Queries are so Slow

Currently, I’m working with an Apache Druid Warehouse that stores near of 300 Million rows and have a size of 44GB. We are developing a Flask API that uses Gunicorn and Celery to develop SQL queries in Druid. It exists a React App that generates multiple requests to the Flask API and then API requests Data to Druid in a properly SQL query. Our problem is that Druid’s response lasts a lot of time. i.e. When we send our stack of requests we achieve 46 requests in the worst case, it can take near of 1.3 minutes to return the last response when they are not in cache. We work a lot on our front end and the API optimization, two cache systems in API and Druid were implemented, however, performance is bad yet. we suspect that problem is located in the Druid data source.

Our Druid Datasource has the next features:

  1. Total Data Size 44.01 GB
  2. Segment size(rows) minimum: 1, average: 0.151M, maximum:0.637M
  3. Segment Granularity: Day
  4. Total Rows: 295.465.723
  5. Avg. Row Size: 148
  6. Replicate Size: 44.01 GB
  7. Compaction: Not Enable.

Then we run a query over our data source and we find that the segment with the greatest amount of rows has 636688 rows and byte size of 80859007.

I think that we need to make compaction actions in our data source to increase rows per segment, that’s according to recommendations about segments in Druid documentation. Before ingesting our data source again, I want to know if the compaction of segments will enhance the query performance? Or we need to take another approach to this issue.

As additional information, Our query requests use COUNT(DISTINC expr) and GROUP BY, however, we don’t know if this kind of expression causes the bad performance.

Thanks a lot

OK. A few questions:

  1. Has this query ever performed well, or is this a new query over existing data?
  2. Are you using sketches?
  3. How many days of data is this looking at vs how many segments do you have

The answer to #3 will tell you if compacting will help much. If you have too many small segments, performance will degrade (as there is 1 thread per segment and opening too many segments will take a lot of CPU) and compaction should help.

If you are using sketches, the COUNT DISTINCT should be pretty snappy.

Let us know how this goes… @Mark_Herrera and I will be keeping an eye on this.

Thanks for your help,

About your questions,

  1. No this query was not performed well before. This is our first implementation using Druid.
  2. No, we are not using sketches.
  3. We have 1958 segments, and we have near of 1424 days of data.

As you can see, segments size is so small with respect to Apache Druid documentation advice (near of 5M rows).

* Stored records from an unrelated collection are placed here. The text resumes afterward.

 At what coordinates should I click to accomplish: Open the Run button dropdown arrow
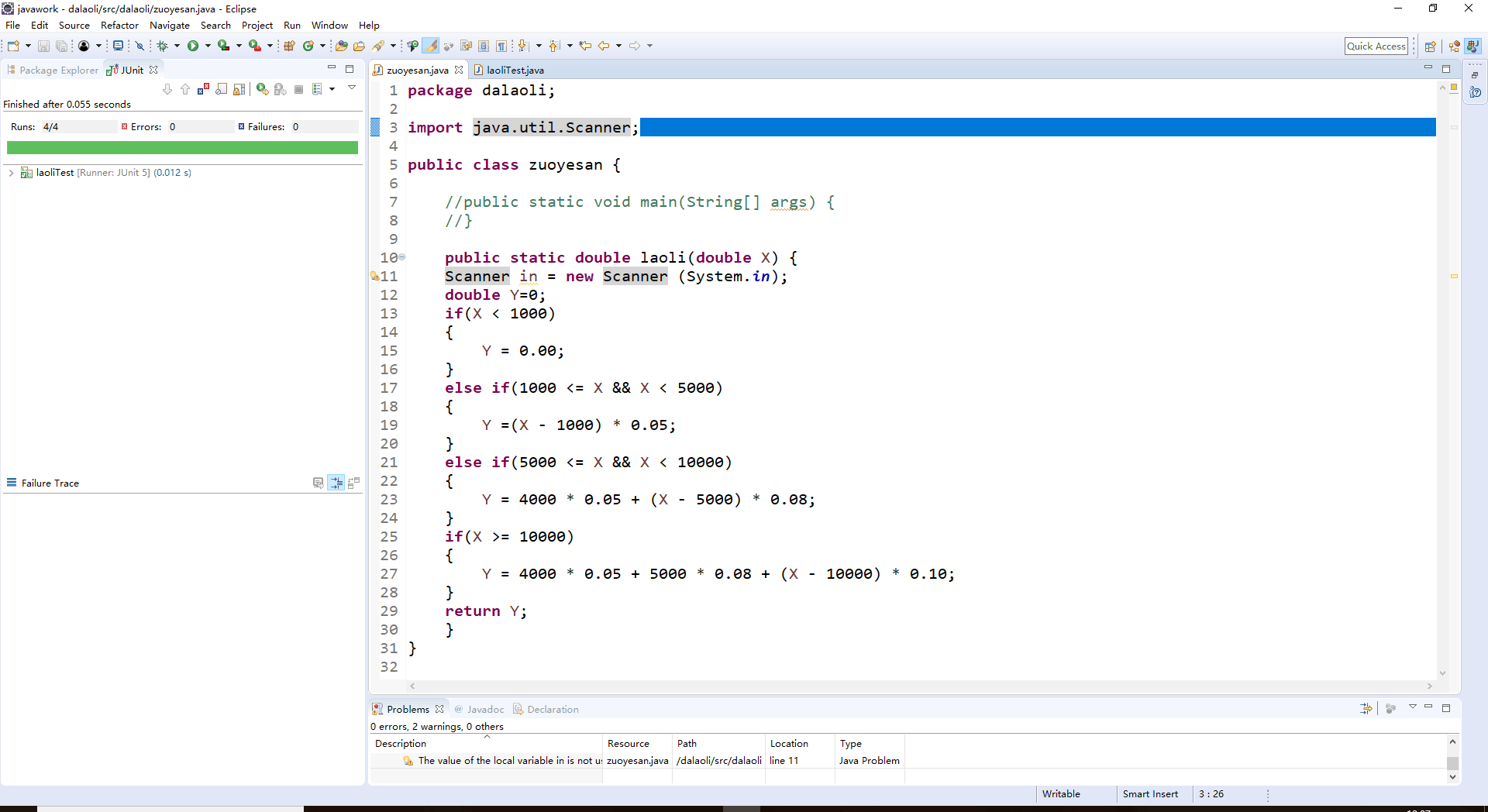click(208, 46)
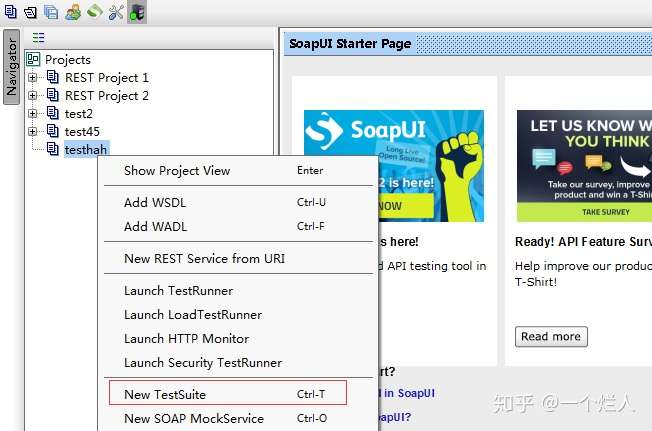Image resolution: width=652 pixels, height=431 pixels.
Task: Open Preferences wrench and screwdriver icon
Action: point(116,12)
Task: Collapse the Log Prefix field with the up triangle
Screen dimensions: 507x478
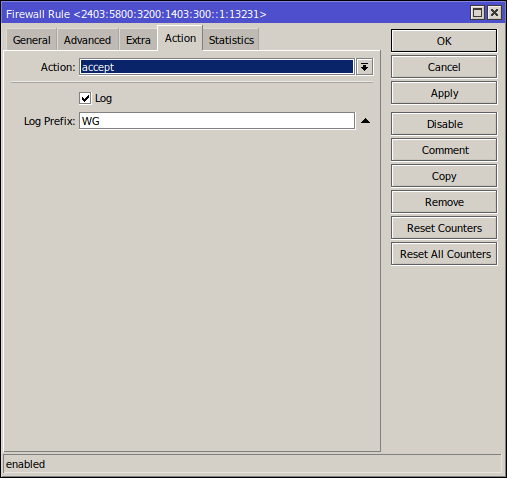Action: pyautogui.click(x=365, y=121)
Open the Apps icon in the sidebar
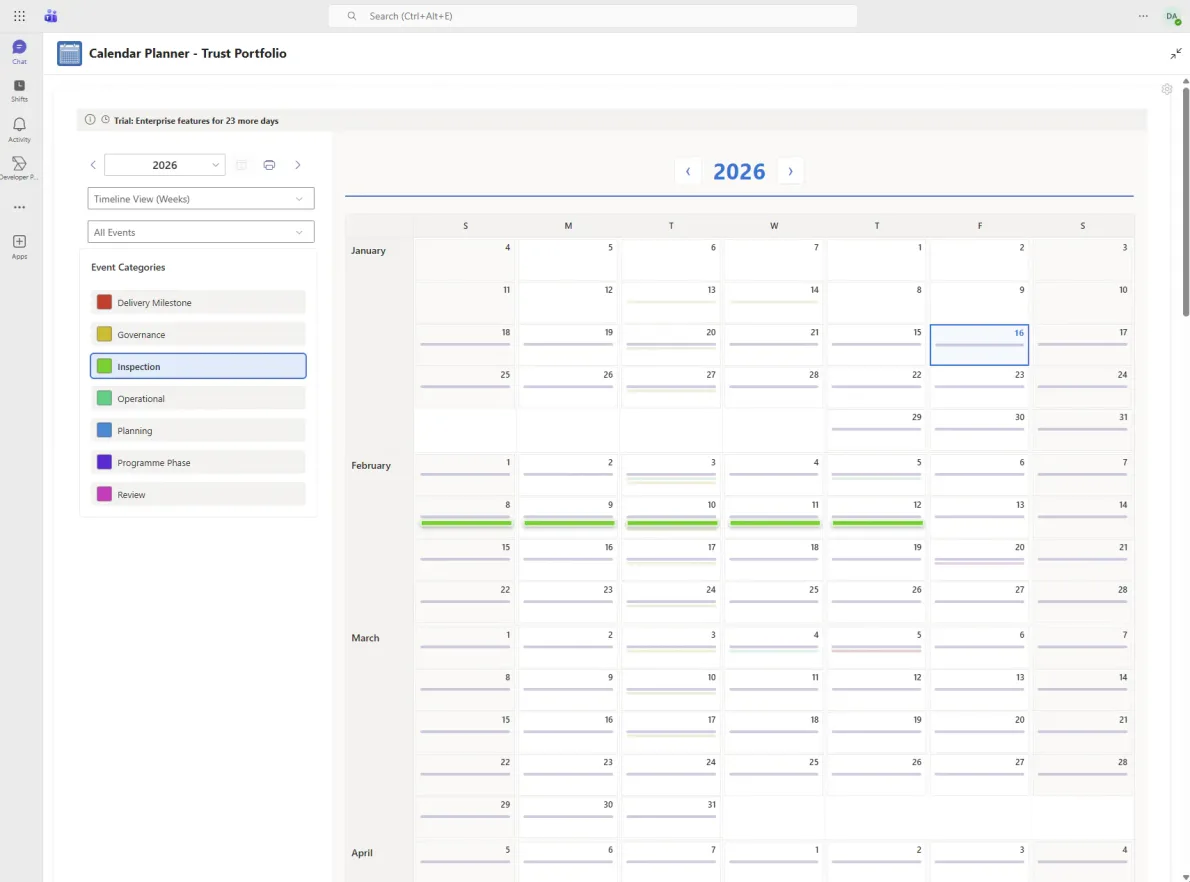The image size is (1190, 882). (19, 243)
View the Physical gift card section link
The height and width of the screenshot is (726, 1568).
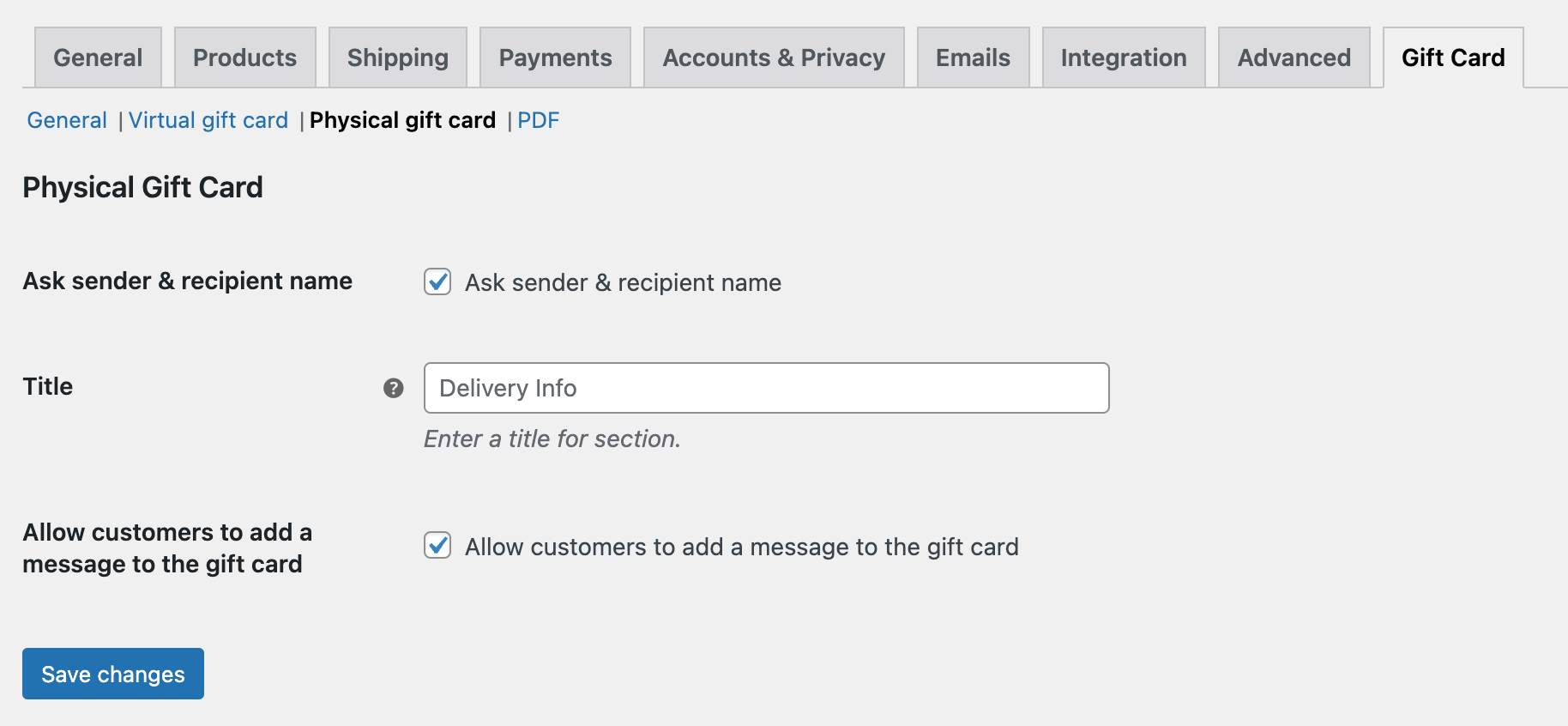(x=403, y=120)
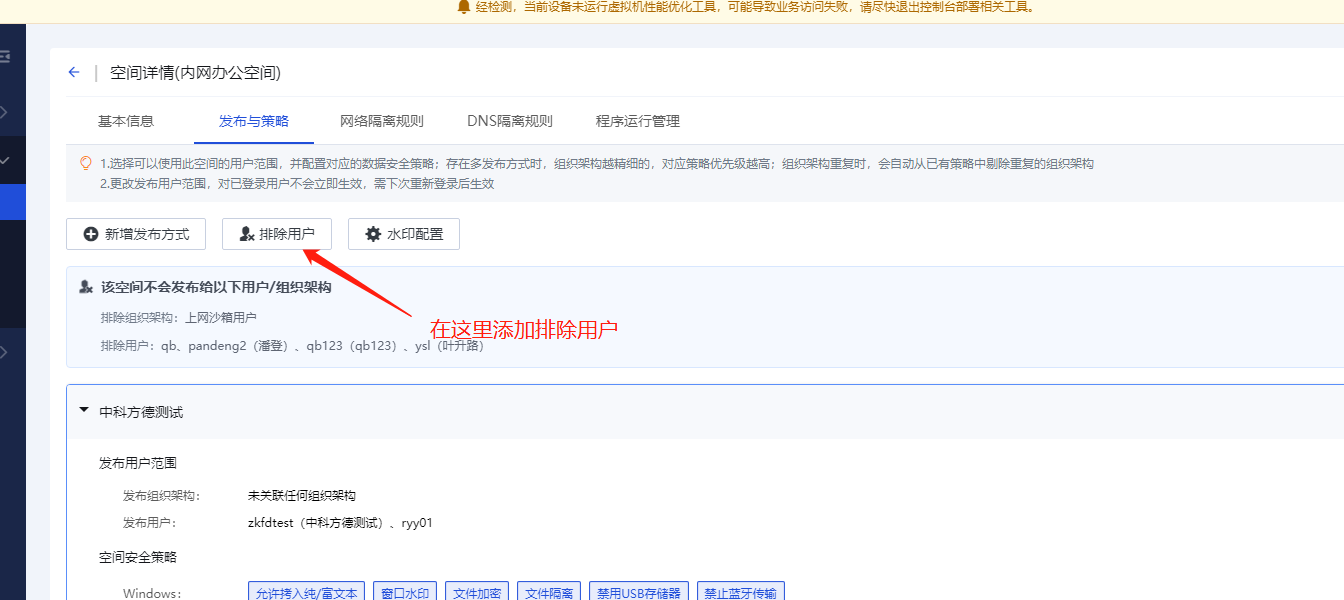Expand the upper sidebar chevron item

pyautogui.click(x=5, y=112)
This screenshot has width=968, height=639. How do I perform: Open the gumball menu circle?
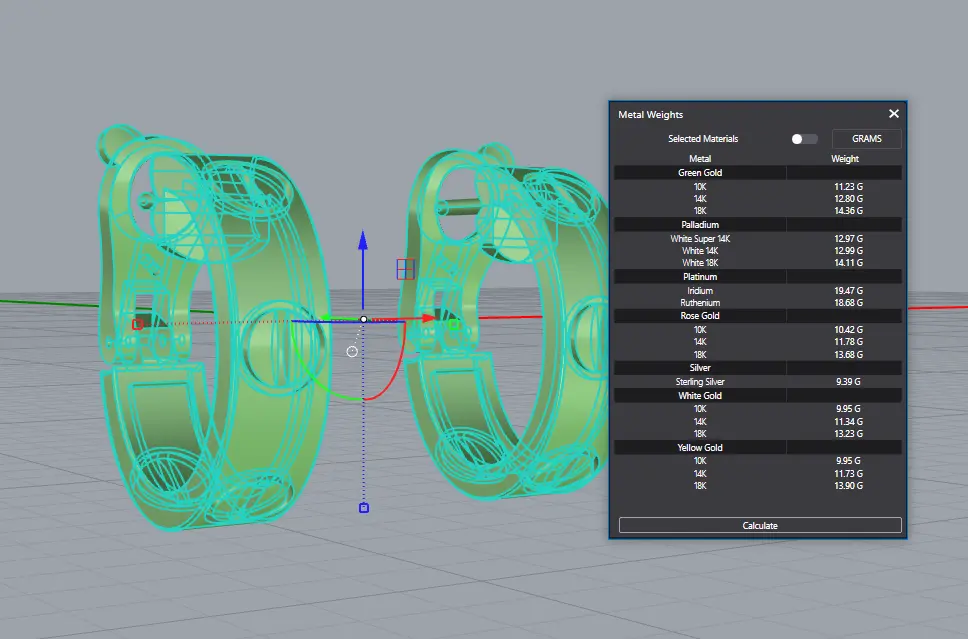click(352, 351)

We see to change query sintax using Sketches, but i’m still thinking about segmentation of datasource.

Thanks a lot

Depending on your use case, you may want to ingest the data as sketch, especially if the data you are doing a count distinct is higher cardinality and highly accurate approximate answer is ok. It wll also improve rollup if the column is high cardinality. If the column is low cardinality, it might not make a difference. You can test the queries by taking out the count distinct to see if it makes a difference or not.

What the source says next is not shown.